Etwa zehn Frauen sind mit mir in der Halle, darunter eine Krankenschwester, eine Psychologin, eine Buchhändlerin. Einige burschikos, einige weiblicher, mal jünger, mal älter. Nach einer Übungsphase wird’s ernst: Für jeweils 90 Sekunden steigen zwei miteinander in den Ring. „Komm, such dir eine Partnerin“, fordert Helmut mich auf. Moment mal: Ich soll mich ernsthaft hauen? Heute schon? „Ohne Handschuhe, nur Oberarm-Ticken. Wie früher auf dem Schulhof.“ Zwar hab ich mich als Kind nie geprügelt, aber tatsächlich: mit Juliane geht das. Und macht sogar Spaß. „Hast dich gut geschlagen“, lobt Helmut.

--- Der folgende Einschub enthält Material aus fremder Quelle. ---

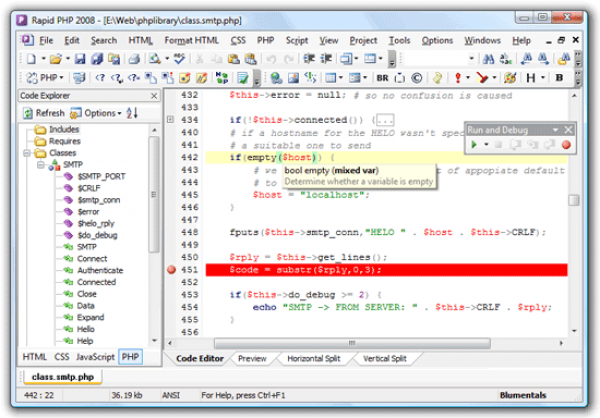This screenshot has width=600, height=418.
Task: Click the green Run button in Run and Debug
Action: [x=473, y=145]
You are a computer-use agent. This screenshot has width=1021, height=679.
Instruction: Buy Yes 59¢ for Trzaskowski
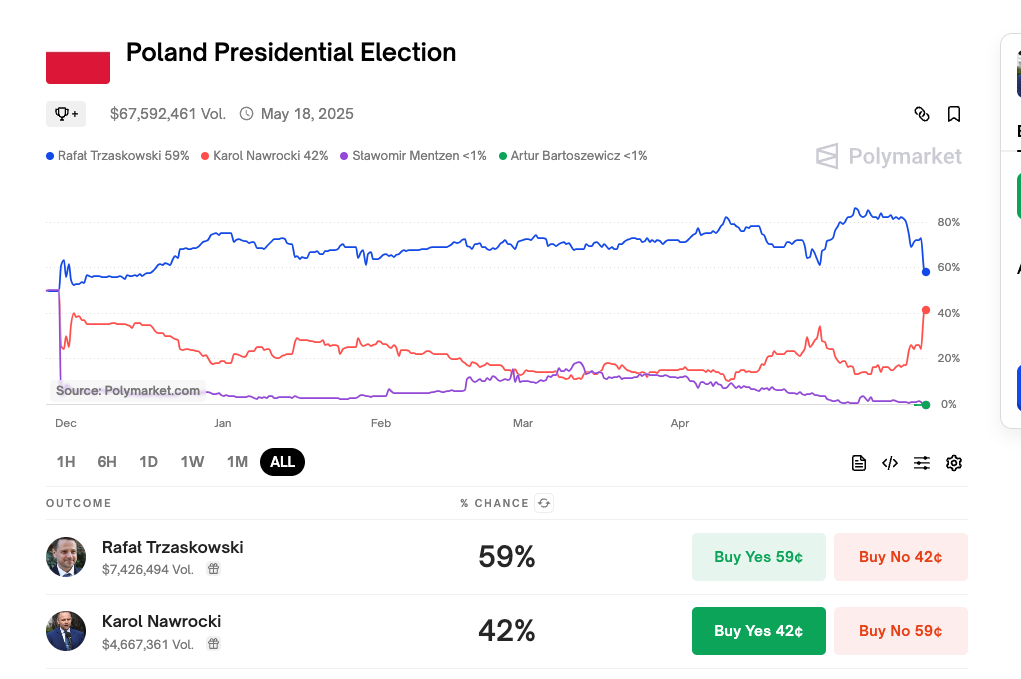click(x=758, y=557)
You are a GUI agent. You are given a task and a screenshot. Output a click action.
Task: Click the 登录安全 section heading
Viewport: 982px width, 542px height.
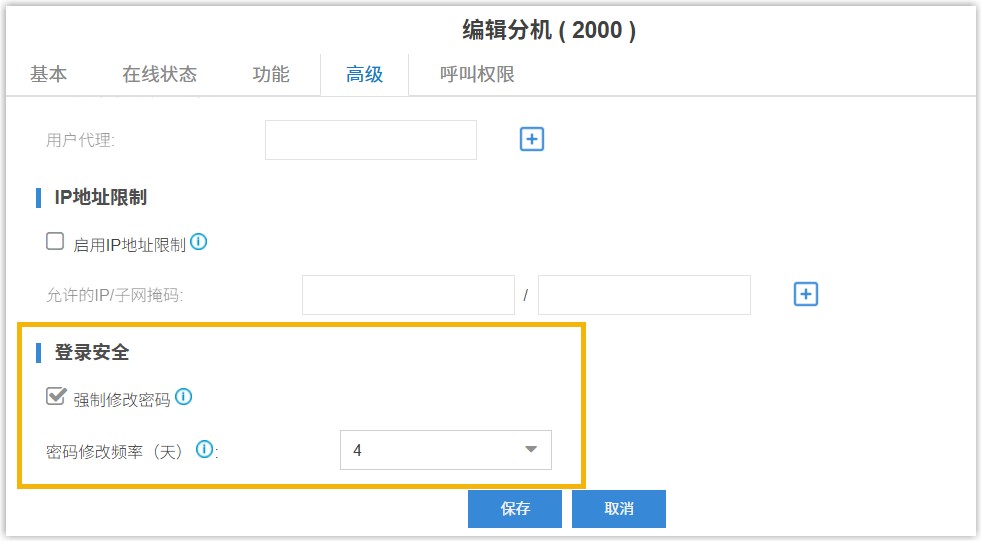(92, 352)
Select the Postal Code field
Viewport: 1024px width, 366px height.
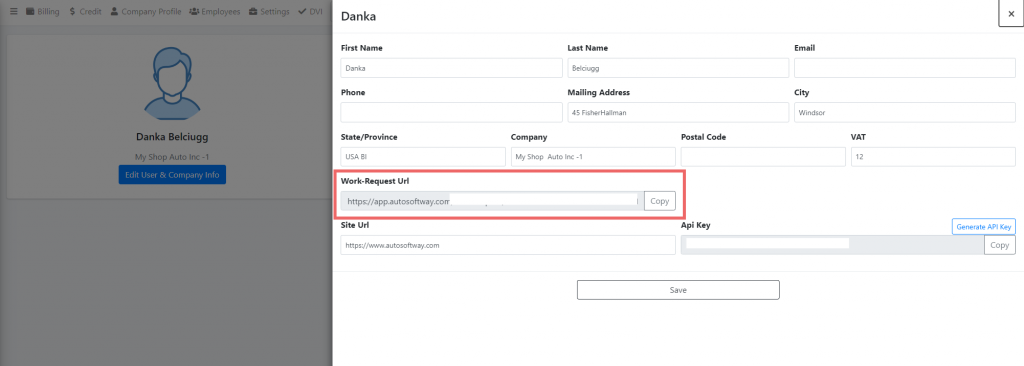click(x=763, y=157)
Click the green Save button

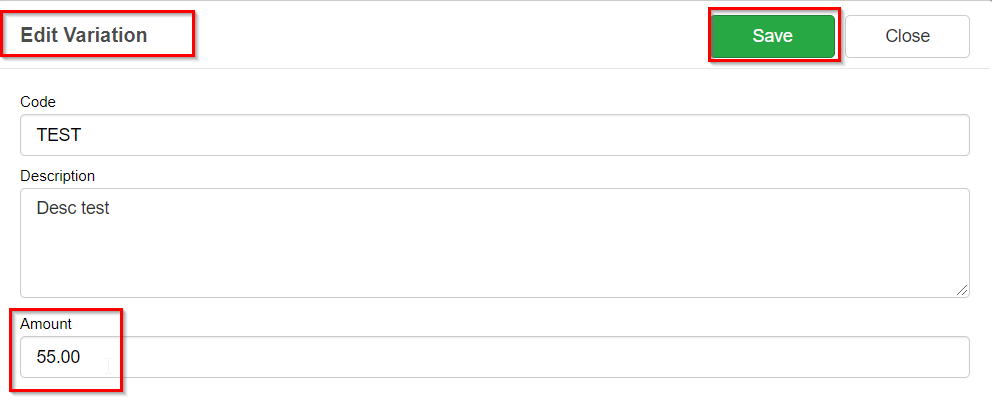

Ganz zufrieden bin ich trotzdem nicht. Es geht mir wie nach dem Karatekurs, den ich als Teenager gemacht habe und bei dem ich mich immer fragte: Was, wenn der Unhold nachts im Park nicht in Karate-Grundstellung vor mir steht? Es ist eine Sache, eine fremde Frau nach festgelegten Regeln auf die Oberarme zu hauen – und eine andere, mit einer guten Freundin Tacheles zu reden. Unberechenbarer. Gefährlicher. Weil ich das aber noch immer nicht so genau weiß, und weil ich mir nach wie vor unsicher bin, wie ich da hinkomme, habe ich mich schließlich mit Susanne Westphal zu einem Coaching-Tag verabredet. „Ziehen Sie bequeme Schuhe an, wir laufen um die Außenalster“, hat sie mir beim Vorgespräch vorgeschlagen. Draußen, im Gehen, fällt ihrer Erfahrung nach der Groschen leichter als in sterilen Büroräumen.

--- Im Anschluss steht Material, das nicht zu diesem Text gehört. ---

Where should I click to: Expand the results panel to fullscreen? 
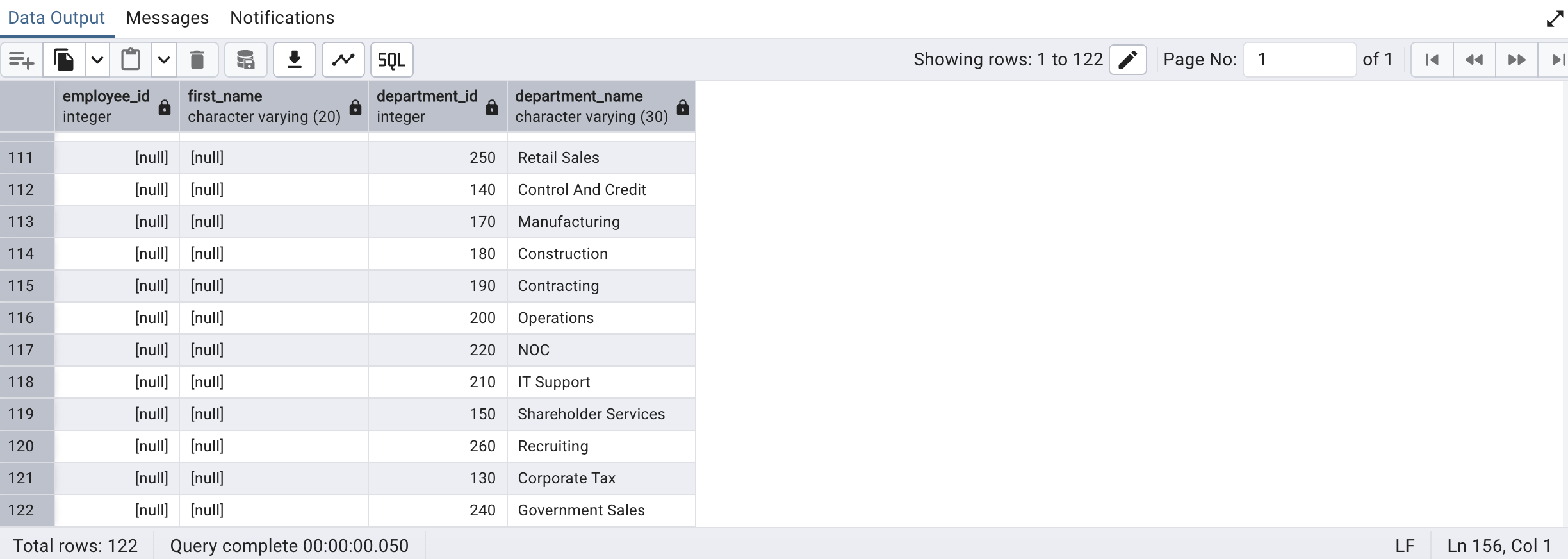coord(1555,19)
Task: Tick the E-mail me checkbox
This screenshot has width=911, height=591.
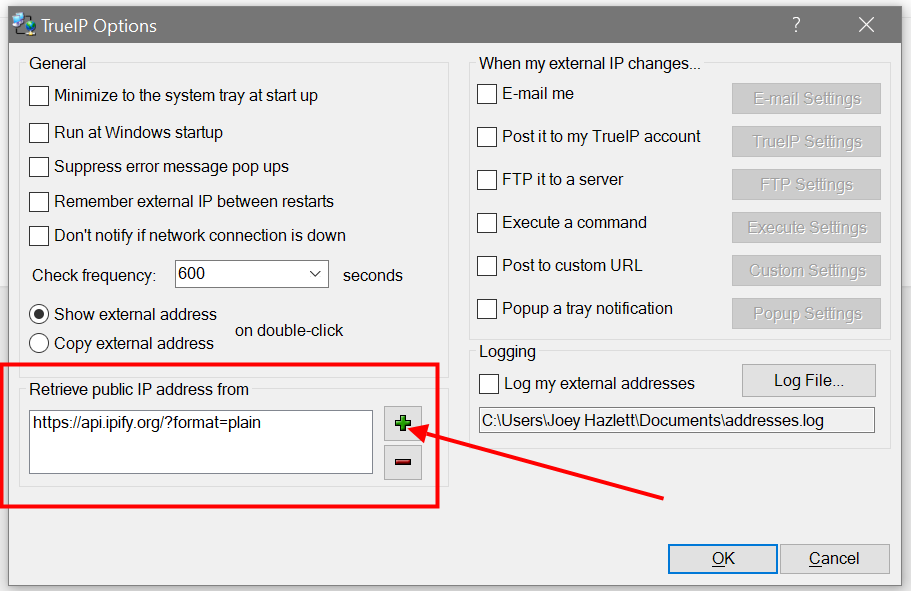Action: 487,94

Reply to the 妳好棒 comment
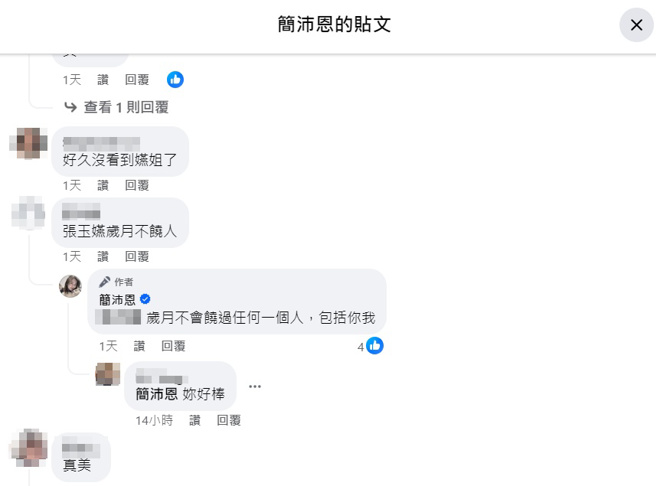229,420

Susanne Westphal coacht Führungskräfte in Sachen Kommunikation, gibt aber auch Seminare wie „Durchsetzungskraft für Harmoniesüchtige“. Bingo. Beim ersten Morgen-Macchiato auf dem Bootssteg fragt sie weniger, wo ich herkomme – sie interessiert zunächst vor allem, wo ich hinwill. Ich sage, dass ich im Streit nicht mehr das Gefühl haben möchte, als ganze Person in Frage gestellt zu werden. Sie runzelt besorgt die Brauen. „Dieses Ziel ist wahnsinnig schwer zu erreichen.“ Hilfe: Bin ich etwa ein hoffnungsloser Fall? Nein, beruhigt sie mich: Ich müsse mein Ziel anders formulieren. Positiv, messbar, zeitlich begrenzt. Sie schenkt mir ein Notizbuch, und ich versuche es noch einmal. Schreibe „Ich werde“ statt „ich möchte“, formuliere, wie ich in Konfliktsituationen gerne sein will – souverän und zugewandt statt ängstlich – , gebe mir sogar einen Zeitrahmen vor, bis wann ich eine Veränderung spüren möchte.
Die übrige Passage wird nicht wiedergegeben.